Lunch with My eyes are gone
An interview with Laura Haby, director of My eyes are gone
How did you come up with the idea for My eyes are gone?
The inspiration for the film comes from meeting a peculiar person with a very specific way of talking about death. It’s the end of a process started in 2013 with En apnée [Holding Your Breath], a short documentary where you can already hear his idea – this narcissistic, aesthetic need to appropriate death. An illusory way of getting control of it so he’s no longer afraid of it. In my mind, I wanted to add movement to his monologue; I wanted the film to move forwards based on words, on his speech.
What interested you about this man’s monologue and his pain?
I was more interested in his desire for eternity than his pain. In the character’s monologue, you can sense a desire to break with the world, a suffering, but he’s basically someone who is unable to die.
Is his relationship to memory particularly important to you in this film?
What really interested me was one person’s memories with all the little details about how we hope to live and not live.
What did the question of scars and reconstruction mean to you? Can we talk about a rebirth?
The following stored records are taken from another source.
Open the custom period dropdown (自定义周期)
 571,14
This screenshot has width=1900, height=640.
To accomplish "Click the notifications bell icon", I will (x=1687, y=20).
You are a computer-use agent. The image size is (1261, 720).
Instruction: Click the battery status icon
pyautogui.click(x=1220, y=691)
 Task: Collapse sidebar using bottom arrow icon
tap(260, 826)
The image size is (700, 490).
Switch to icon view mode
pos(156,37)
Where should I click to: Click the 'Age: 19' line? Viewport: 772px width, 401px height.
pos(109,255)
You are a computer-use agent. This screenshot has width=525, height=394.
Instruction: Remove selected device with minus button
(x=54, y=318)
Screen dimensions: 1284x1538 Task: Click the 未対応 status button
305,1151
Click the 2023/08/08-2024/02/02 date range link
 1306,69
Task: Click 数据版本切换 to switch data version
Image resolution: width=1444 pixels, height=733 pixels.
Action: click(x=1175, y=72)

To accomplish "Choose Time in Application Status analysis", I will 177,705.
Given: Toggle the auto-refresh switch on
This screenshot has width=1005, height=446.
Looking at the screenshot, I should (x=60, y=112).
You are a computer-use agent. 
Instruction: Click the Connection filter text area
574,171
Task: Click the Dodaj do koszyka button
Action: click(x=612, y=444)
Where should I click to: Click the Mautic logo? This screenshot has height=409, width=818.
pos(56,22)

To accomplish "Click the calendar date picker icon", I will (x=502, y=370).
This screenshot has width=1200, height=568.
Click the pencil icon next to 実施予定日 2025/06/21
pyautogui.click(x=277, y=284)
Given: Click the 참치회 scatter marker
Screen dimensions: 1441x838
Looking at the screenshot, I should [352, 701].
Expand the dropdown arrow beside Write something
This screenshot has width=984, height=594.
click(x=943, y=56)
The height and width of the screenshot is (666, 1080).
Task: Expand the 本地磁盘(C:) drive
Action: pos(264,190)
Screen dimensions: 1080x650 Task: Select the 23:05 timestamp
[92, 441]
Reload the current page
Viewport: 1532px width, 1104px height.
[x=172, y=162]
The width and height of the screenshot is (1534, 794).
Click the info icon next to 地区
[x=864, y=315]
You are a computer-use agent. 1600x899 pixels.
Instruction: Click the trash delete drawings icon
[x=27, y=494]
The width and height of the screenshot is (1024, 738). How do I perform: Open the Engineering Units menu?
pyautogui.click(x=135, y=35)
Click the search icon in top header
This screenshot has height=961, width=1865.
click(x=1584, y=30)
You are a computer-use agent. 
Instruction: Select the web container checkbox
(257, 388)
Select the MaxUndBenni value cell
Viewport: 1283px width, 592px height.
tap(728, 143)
He often brings up the theme of damaged or ill bodies and his descriptions of them are pretty gruesome. The character is obsessed with bodies, with bodies that have been miraculously cured. And also, paradoxically, with “a desire to return to the death from which he has awoken”.
What do you think about the character’s disappearance: does he die or simply leave?
The question of death or departure can remain open. In shaping the film, there’s a game between appearance and disappearance. In limbo, as the camera sweeps the apartment-maze’s wallpaper, we achieve a sort of emptiness of the gaze. This emptiness heightens our hearing. As we turn back to him, to his earthly presence, we find ourselves looking at a living person, a living body.
After first looking into Félix’s painful medical world, you then turn towards Marie. I felt like I was diving in the scene – how did you create the lighting, the shadows, Félix’s body?
During the night in which the film takes place, the location is revealed by lights and shadows. The camera hovers around, the idea of death hovers until the end in a precipitous dive when the body hits the truck then the wall. That idea enshrouds the character. The character is alive as he speaks, he does sit-ups, he keeps in shape. What interested me is that his date with death can also be read as a romantic date.
In the third part of the film, you tackle his questions about his own death. What interested you about this aspect of his monologue?
The film consists of three parts, three movements, that correspond to three moments of the monologue: the accident, Marie’s love and finally death. The third part is when the camera stops turning. Movement stops. It’s when the character brings all his personalities, all his “I”s, into play. Right up to the end, he wants to have the image that he’ll have of himself and that he’ll let others see. At the same time, there’s something vain in all that when we hear him listing everything that will happen to him, whether it’s a bullet in the head or the chest, suffocation, falling from the fifth floor. What he wants is control, right up to the end so that, essentially, he only keeps something that belongs to the human race – a certain dignity and elegance. I guess the film discusses the idea that something should be registered: the right to manage one’s own death.
What sort of freedom would you say the short format allows?
Obviously with all the sound material that I used, an hour-long film would have been unbearable for the audience. The short film form allows you to keep the audience’s attention and invite them to think using their ability to listen, to hold up to such a singular discourse. It also gave us the formal freedom of long, circular panoramic shots.
My eyes are gone is being shown in National Competition F9.